Karena pembangkit listrik yang dibuat itu menggunakan sumber daya air setempat yaitu aliran sungai,  Puni  mensyaratkan kepada warga agar menjaga kelestarian daerah hulu yang menjadi zona tangkapan air. Luasnya 30 Km persegi. Kalau sungai surut bagaimana bisa turbin berputar.
Bukannya tanpa halangan. Namanya hidup, berbuat baik saja tidak mesti dapat dukungan.
Di Subang  Puni pernah tersandung.  Urusan ke bank gara-gara politik.
Project yang ia garap di Curug Agung  semula lancar jaya. Warga di daerah itu sepakat membangun fasilitas pembangkit setrum swadaya , sumber dana dari Bank Exim.
Listrik yang dihasilkan selanjutnya akan dijual ke warga dengan harga Rp 300/ Kwh, untuk mengembalikan pinjaman sebesar Rp 44 juta. PLN berkomitmen tidak akan masuk ke Curug Agung selama 10 tahun. Memberikan kesempatan pengelola PLTMH mengembalikan pinjaman ke bank.

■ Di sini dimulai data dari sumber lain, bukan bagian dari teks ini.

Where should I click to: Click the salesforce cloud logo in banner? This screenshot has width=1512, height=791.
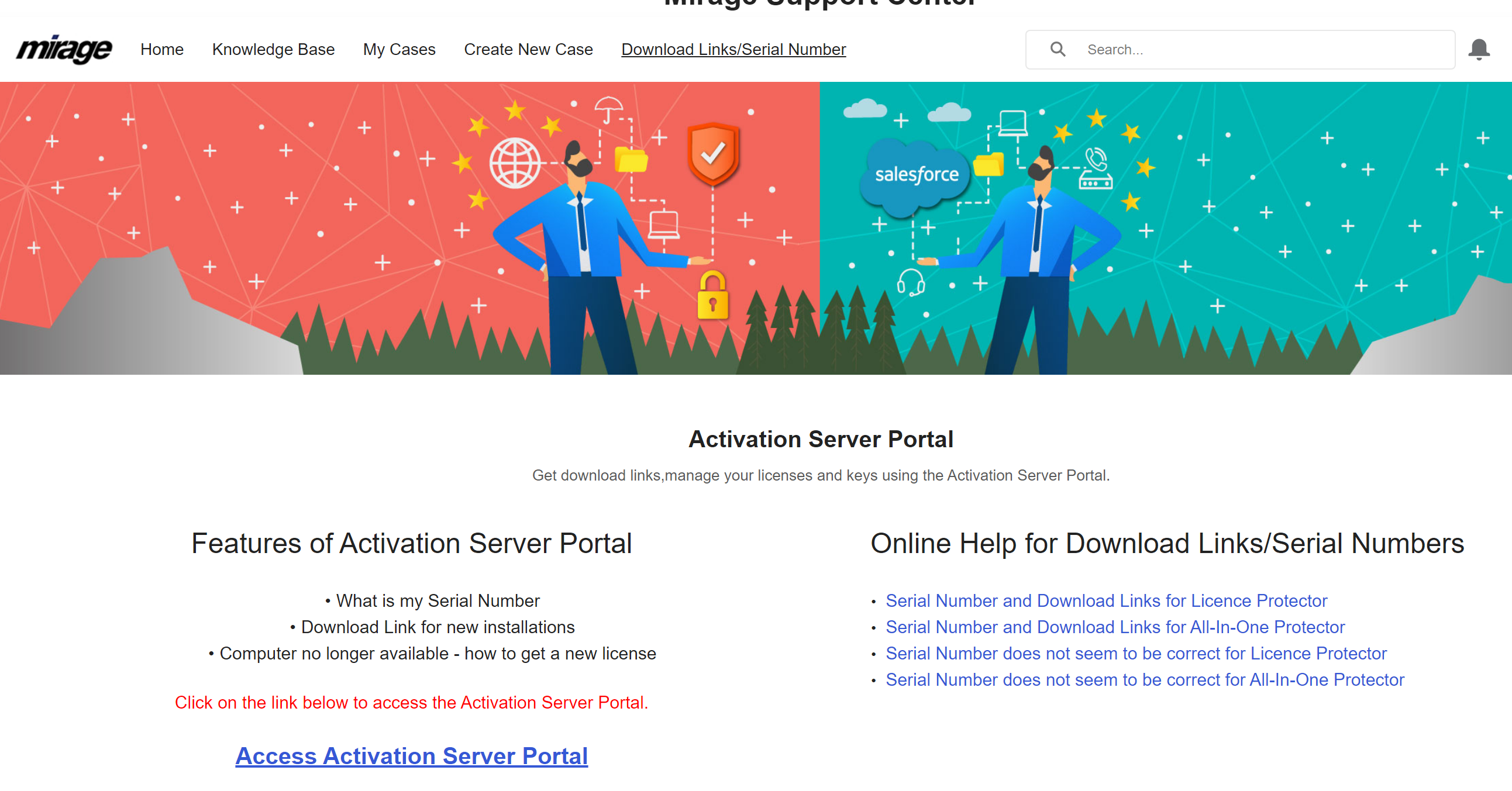click(x=915, y=174)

Angin politik yang beraroma ambisi berubah arah. PLN ingkar janji.
Bupati setempat yang ingin partai jagoannya menang di Curug Agung menggandeng PLN masuk. Harga listrik per Kwh punya PLN lebih murah, Rp 112. Subsidi negara. Alhasil pembangkit listrik yang dikelola remuk karena  kalah bersaing. Pak Subarnas, koordinator iuran warga, stress dihantui cicilan hingga akhirnya meninggal dunia. Tiga hari setelah PLN masuk Curug Agung.
Puni bersama tim ikut tersangkut. Pinjam sana pinjam sini, akhirnya lunas pinjaman ke bank yang baru separuh cicilan.

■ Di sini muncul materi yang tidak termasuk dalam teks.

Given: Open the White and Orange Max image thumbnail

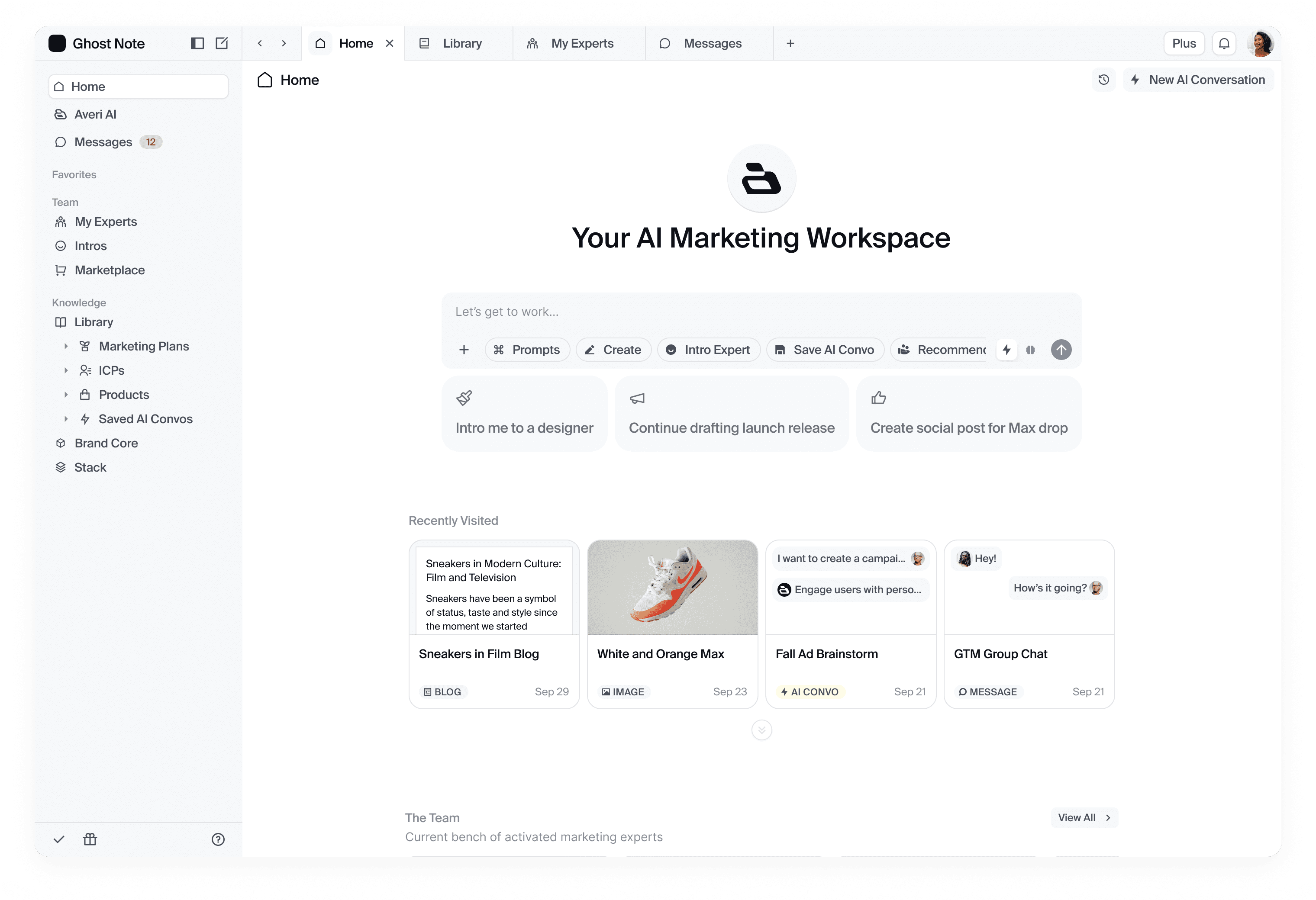Looking at the screenshot, I should (x=672, y=588).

Kita saat ini mungkin bisa bilang, lha itu berarti PLN sebenarnya bisa kan masuk Curug Agung? Ya begitulah Indonesia, negeri kita itu. Semoga sekarang tidak lagi.
Jokowi saat ini punya asa, menggenjot target 35.000 Megawatt  listrik untuk seluruh Indonesia. Dari Sabang hingga Merauke, dari Miangas hingga Pulau Rote. Sejauh mana capaiannya setelah 5 tahun silakan googling sendiri.